Early in 1877 a report was put into circulation in Washington that Mr. Tilden or his friends had been negotiating for the exemption of his bank account from inspection by the Investigating Committee of Congress. Justly indignant at such an imputation, he addressed the following letter to Senator Kernan, the last sentence of which betrays the perfidious origin of the report:

GOVERNOR TILDEN TO SENATOR KERNAN.

"NEW YORK, Feb. 21, 1877.

"THE HON. FRANCIS KERNAN, Washington, D.C.: "A telegram to the Associated Press, published this morning, states that a harmonious agreement has been brought about between the Senate committee, of which you are a member, and a committee of the House, by which it has been decided not to go into an examination of my bank account on the one hand, or the accounts of the chairman of the Republican National Committee on the other hand.

I repudiate any such agreement, and disclaim any such immunity, protection, or benefit from it. I reject the utterly false imputation that my private bank account contains anything whatever that needs to be concealed. Under the pretence of looking for a payment in December, the demand was for all payments after May and all deposits during nine months.

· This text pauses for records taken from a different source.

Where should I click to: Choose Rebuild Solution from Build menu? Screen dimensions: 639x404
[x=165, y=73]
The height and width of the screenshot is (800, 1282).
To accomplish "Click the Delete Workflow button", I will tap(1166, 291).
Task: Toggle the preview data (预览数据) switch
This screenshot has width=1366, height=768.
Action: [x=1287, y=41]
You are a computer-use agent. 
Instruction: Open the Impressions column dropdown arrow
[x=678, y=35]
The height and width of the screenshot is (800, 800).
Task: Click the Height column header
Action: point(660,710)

"The bank was repeatedly menaced with the removal of its officers and books to Washington.

"A transcript of entries of private business, trusts, and charities, containing everything but what the committee was commissioned to investigate, but nothing which it was commissioned to investigate, because nothing of that sort existed, has been taken, with my knowledge, to Washington. Of course there is no item in it relating to anything in

Oregon, for I never made, authorized, or knew of any expenditure in relation to the election in that State or the resulting controversies, or any promise or obligation on the subject.

Mr. Ellis, the acting president of the bank, himself a Republican, some time ago told the chairman of the committee and several of its members, that there is nothing in the account capable of furthering any just object of the investigation. I am also informed that a resolution was passed to summon me as a witness, but have received no subpoena. I had written before this telegram appeared, requesting you to say to the committee that it would be more agreeable to me not to visit Washington if the committee would send a sub-committee or hold a session here, but that otherwise I should attend under the subpoena. As to this arrangement now reported, I have only to say that I can accept decorum and decency, but not a fictitious equivalent for a mantle of secrecy to anybody else. "S. J. TILDEN.”

Income-tax returns

CHAPTER VII

New persecutions by the administration - The capitulation of the administration - The ignominious end of seven years' persecution Letters of Edwards Pierrepont, special counsel for the government; S. L. Woodford, United States District Attorney; Green B. Raum, United States Commissioner of Internal Revenue; Charles J. Folger, Secretary of the Treasury; and Benjamin H. Brewster, AttorneyGeneral of the United States.

THE INCOME-TAX SUIT.

THE administration at Washington, not content with violating the sanctity of private correspondence for material with which to discredit the candidate of the Democratic party, did not scruple to avail itself of other resources. exclusively within its own control, and with despotic recklessness.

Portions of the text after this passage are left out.